Adding ParallelStream
So, the goal we are truly after here is to price each of my items in parallel, AKA in separate threads. Hey look this is exactly what ParallelStreams does. The structure of the design pattern does not need to change, just the loop that iterates over our ShoppingCartElements. The syntax for streams is a bit alien the first time you look at it, but you grow used to it. The biggest difference is you can’t keep a running total as a variable declared outside the stream, like you would with a traditional loop. Instead you need a collector. Here’s my annotated solution:
int total = shoppingCart.parallelStream() // Sets up the parallel stream
.map(element -> element.accept(visitor)) // Passes the visitor to each element
.collect(Collectors.summingInt(Integer::intValue)); // Adds all the results together
Adding Java 12 Tees
And now the code tells me ‘That took 3033ms’. Yet again we succeed! There are alternative ways to achieve this, such as with the mapToInt and sum methods, which would be worth researching if our goal was deeper than creating a proof of concept.

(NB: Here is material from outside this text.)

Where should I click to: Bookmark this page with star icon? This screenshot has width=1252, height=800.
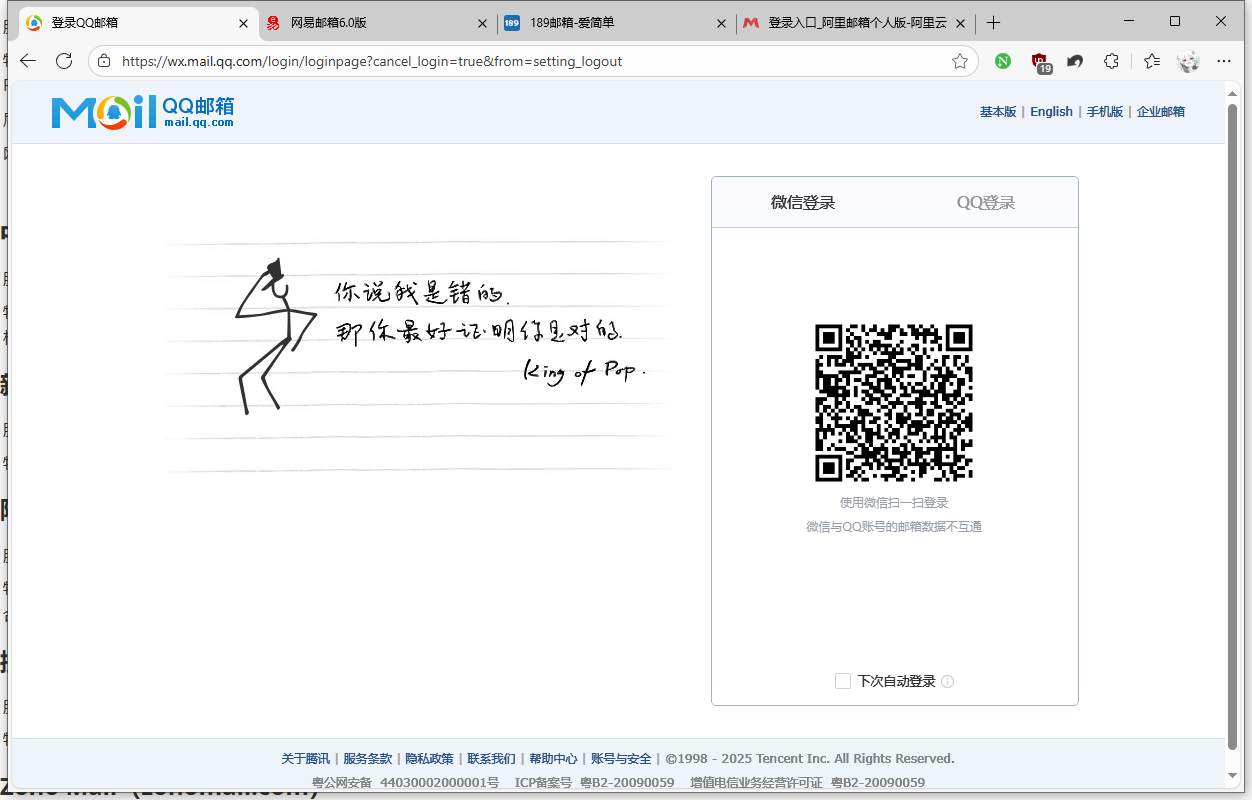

At this point I think to myself, that was easy, and I imagine myself marching into the boss’s office to declare that I have solved the website’s shopping cart issue, and expecting champagne. However, my imagination has a lot of real world experience, and the boss says ‘great, but now we also want the price of the cheapest item in the cart’. My heart sinks, I’ve just learned about streams and I have no idea how to do that… Time to Google like mad. Well it turns out if we are using Java 12 or higher, we can combine our summingInt collector with a minBy collector, using a teeing collector, and store them in a cheap and cheerful object to be returned by the stream at no extra cost (the code says 3026ms… Which is actually a saving. Count that as optimisations in the JVM between 8 and 12). Again, here’s the annotated code:
CartTotalResponse response = shoppingCart.parallelStream()
.map(element -> element.accept(visitor))
.collect(Collectors.teeing( // Split to use 2 collectors
Collectors.summingInt(Integer::intValue), // Get The Total
Collectors.minBy(Integer::compareTo), // Get the smallest
(sum, min) ->
new CartTotalResponse(sum, min.orElse(0)))); // Create the response
Findings
Our ParallelStream made short work of the network latency problem, and has obvious application anywhere multithreading does. Streams in general have their own ups and downs, such as their speed versus a standard loop, but there are plenty of articles on these topics. Suffice to say you should still be defaulting to a for loop, if there is not an advantage to be gained from streaming. I’d also mention how long and messy our stream code might grow in a real world application where more and more requirements are added over time.
Well that’s all I’ve got for today. I should really thank the patterns people from the Codurance Meetups, for inspiring this series. Next time I’m planning to throw off the shackles of design patterns and have a go at using Java 8 functionality to race sorting algorithms. If that doesn’t excite you then you are probably perfectly normal. See you there!